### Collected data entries
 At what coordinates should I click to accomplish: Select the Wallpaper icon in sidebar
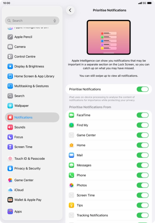[x=10, y=106]
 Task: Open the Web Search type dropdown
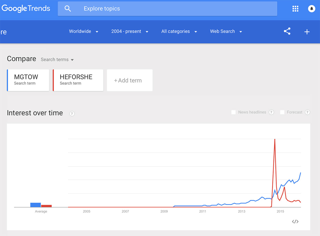pyautogui.click(x=226, y=32)
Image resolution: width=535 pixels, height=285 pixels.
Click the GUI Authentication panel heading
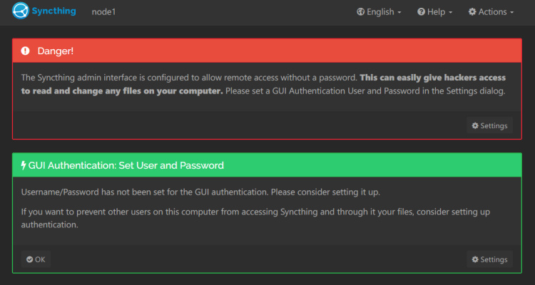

### Your instructions
Restate all entries exactly; pictures stay out.

### Answer
 At what coordinates should I click to accomplish: Select the Wallpaper icon in sidebar
[x=10, y=106]
 Task: Open the Web Search type dropdown
pyautogui.click(x=226, y=32)
Image resolution: width=535 pixels, height=285 pixels.
Click the GUI Authentication panel heading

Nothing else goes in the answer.